Когда наука дойдет до пределов, все изменится. А то у нас очень много
непонимающих людей...
А жилец улыбнулся и сказал:
— Все идет своим порядком.
— Очень верно изволили сказать.-- Такой вежливый стал в разговоре.-- И
позвольте спросить, вы не на государственной службе изволите состоять?
А тут вдруг Черепахин и вышел из молчаливого состояния. Расправил плечи
и как в воздух:
— Не за ту тянешь, оборвешь! Очень всех развеселил, а Кирилл
Саверьяныч на себя не оборотил и' очень хитро намекнул:
— А вы не тяните и не оборвете... все это самое...-- и по рюмочке
позвенел пальцем.
Но тут жильцы поднялись, и Колюшка с ними, и ушли в комнату. А Кирилл
Саверьяныч и говорит:
— Очень вы должны быть рады, что такой у вас жилец. Он очень
образованный и может хорошо повлиять. И я замечаю влияние, но...-- и тут мне
на ухо: — вы посматривайте!..
— А что?
— Насчет барышни... Я кое-что замечаю... Даже... у них близкие
взгляды...
Сказал я, что и меня беспокоит.
— Так он вам и экзамена не сдаст. Увидите! Теперь такое время, что
даже могут жить втроем. Это как у французов, я это хорошо понимаю. Мне один
француз из винного магазина, которого я брею, все подробно объяснил, как У
них происходит, очень свободно... От этого-то и безнравственность и смуты...
И может совсем прекратиться население, как во Франции... Это нужно понимать!
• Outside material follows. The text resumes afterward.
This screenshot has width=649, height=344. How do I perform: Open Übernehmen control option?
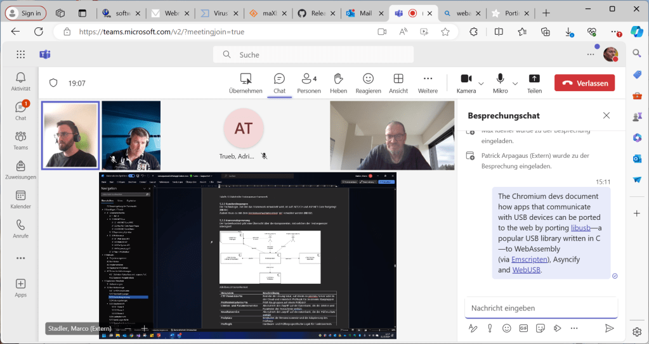click(x=246, y=82)
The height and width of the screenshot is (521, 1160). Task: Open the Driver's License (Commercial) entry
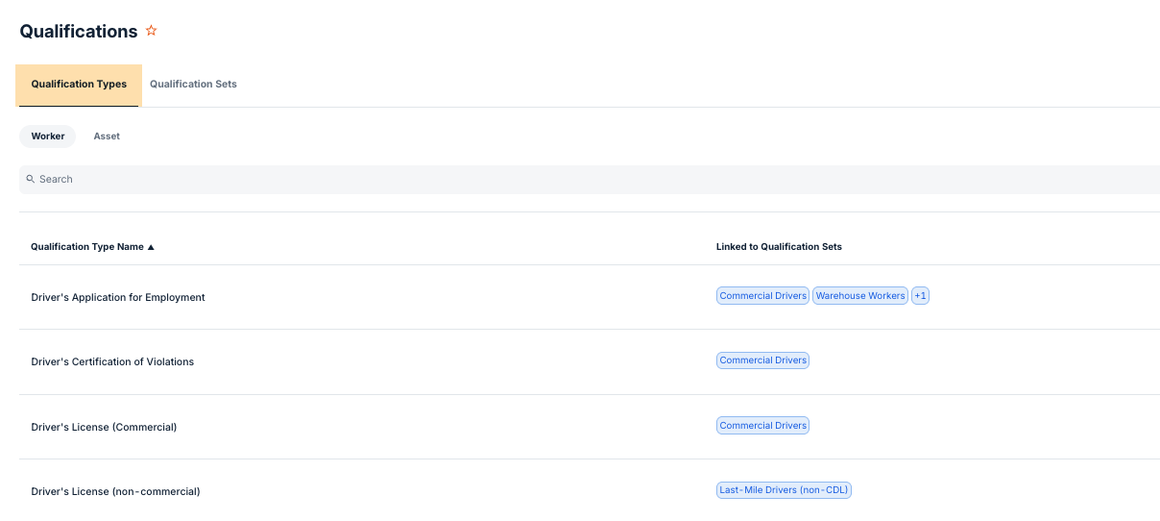104,427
А тут вдруг телеграмму! Так мы все перепугались. А это жильцу. Жилец
мигом собрался и ушел с книгами. А тут вскорости и Колюшка с жиличкой пошли.
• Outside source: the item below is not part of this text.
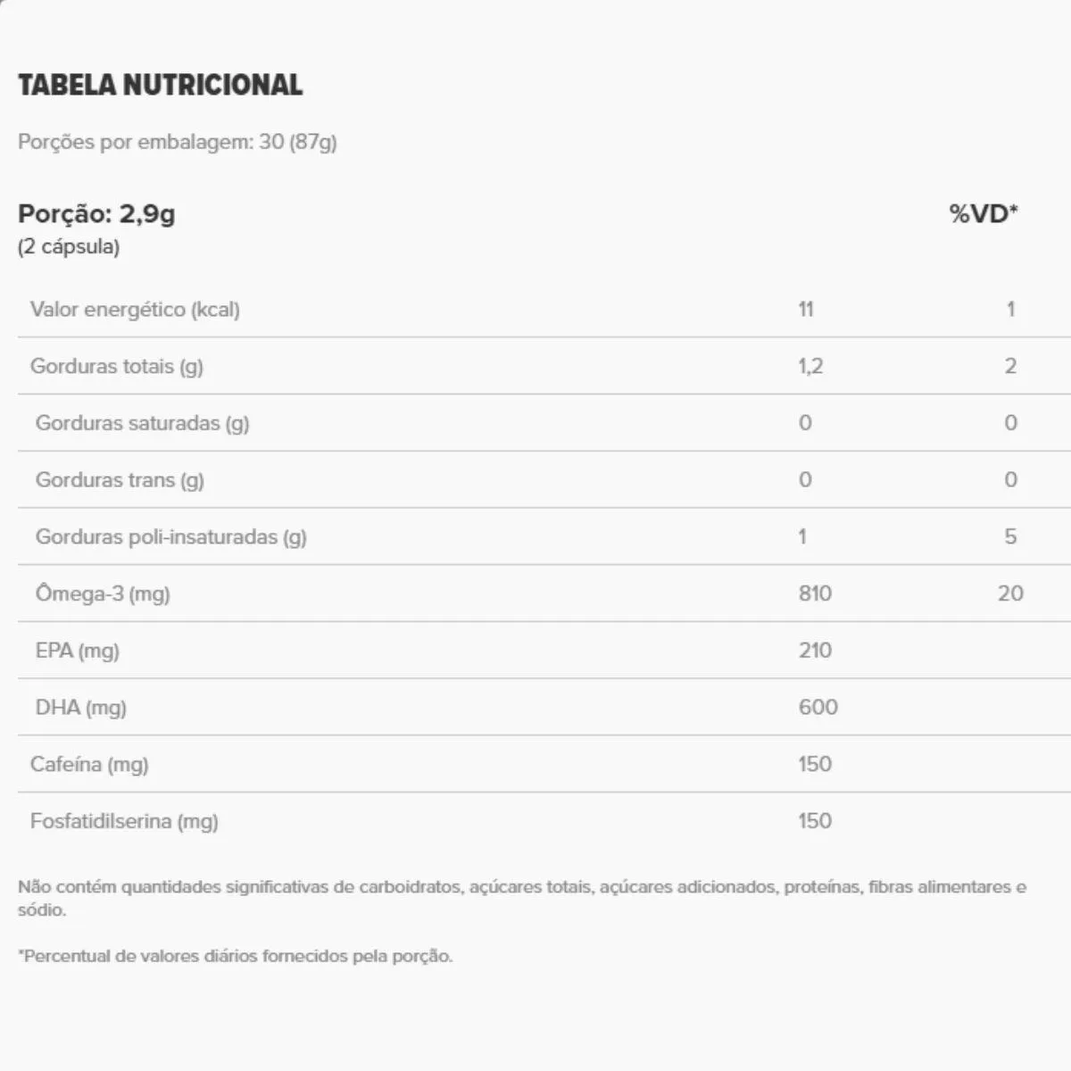The height and width of the screenshot is (1071, 1071).
Task: Click the Gorduras trans (g) label
Action: (x=120, y=480)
Смотрим в окно, как они пошли, а Кирилл Саверьяныч мне:
— И вдруг тут будет роман! Не сдаст он тогда экзамена, помяните мое
слово!.. Лучше скорей примите меры.
Потолковали мы с ним про жизнь, и Черепахин тут сидел, дремал. И удивил
тут меня Кирилл Саверьяныч.
— А придется, должно, дело прикрыть...-- И стал сурьезный.
— А что такое, почему?
— Невозможно! Мастеришки скоро по миру пустят. Какой теперь народ-то
стал — зуб за зуб! У него штаны одни да фальшивая цепочка без часов
болтается, а за горло хватает! Чтоб по восьми часов работать и прибавку! а?
Наскандалили, два убора спалили и ушли гулять... И вот в праздник заведение
запер...
А тут Черепахин голову поднял и бац:
— А вы машинами!
— Чего-с?
— Ничего-с. Заведите такие машины, как рассказывали, и не тревожьте
людей. Или чтобы вам городовых прислали стричь и брить...
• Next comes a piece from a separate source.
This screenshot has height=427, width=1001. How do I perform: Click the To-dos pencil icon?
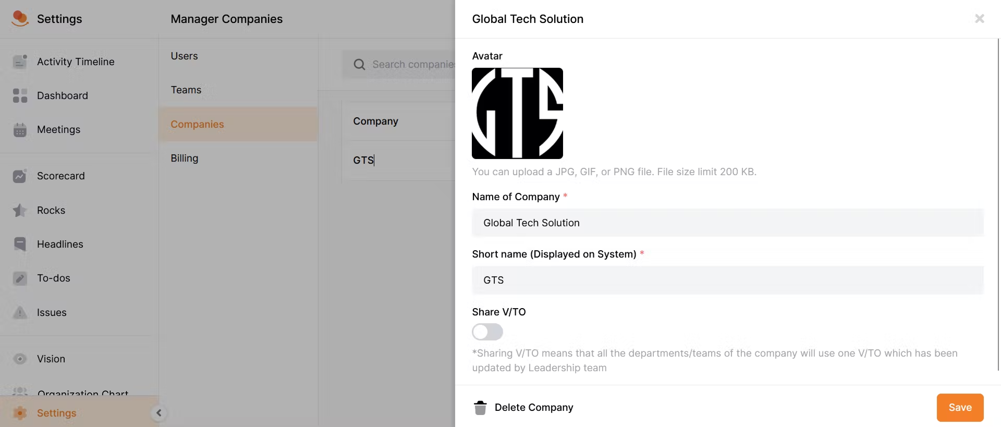20,278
А Кирилл Саверьяныч потряс пальцем в его направлении и говорит:
— Вот оно, необразование-то наше!
— Ваш карман,-- говорит,-- очень образованный. Но Кирилл Саверьяныч не
обратил внимания и стал говорить рассказ про желудок и члены, которые
отказались работать на него, и тогда наступила гибель всех.
— Все,-- говорит,-- производства прекратятся, тогда что будет?
А Черепахин ему:
— Головомойка!..-- И кулаком по столу.
А тот ему наотрез:
— Я не могу с необразованным человеком рассуждать. В вас, во-первых,
спирт, а во-вторых — необразование. Тут надо в суть смотреть, а это не в
трубу дуть! И вдруг, смотрю в окно,-- подъезжает извозчик и на нем Колюшка.
Что такое? Входит и говорит, что книги надо отправить, потому что жильцы
квартиру покидают, едут в Воронеж. У барышни дядя помирает, и они сейчас
прямо на вокзал, чтобы не опоздать, а он за багажом приехал. Весь их скарб
забрал и умчал. Еще Луша сказала:
— Не с места ли его прогнали... В лице даже переменился...
Что же делать!.. Велел я Наташе записку про комнату писать на ворота.
Написала она записку, живо это оделась, перед зеркалом повертелась и шмыг.
Куда? В картинную галерею.
А уж мне пора в ресторан — и так запоздал. Вышли мы вместе с Кириллом
Саверьянычем и только повернули за угол, он мне и показывает пальцем:
— Глядите-ка, а ведь это ваша Наташа там... Пригляделся я и вижу — в
конце переулка идет моя девчонка под ручку с офицером. Так меня и ударило.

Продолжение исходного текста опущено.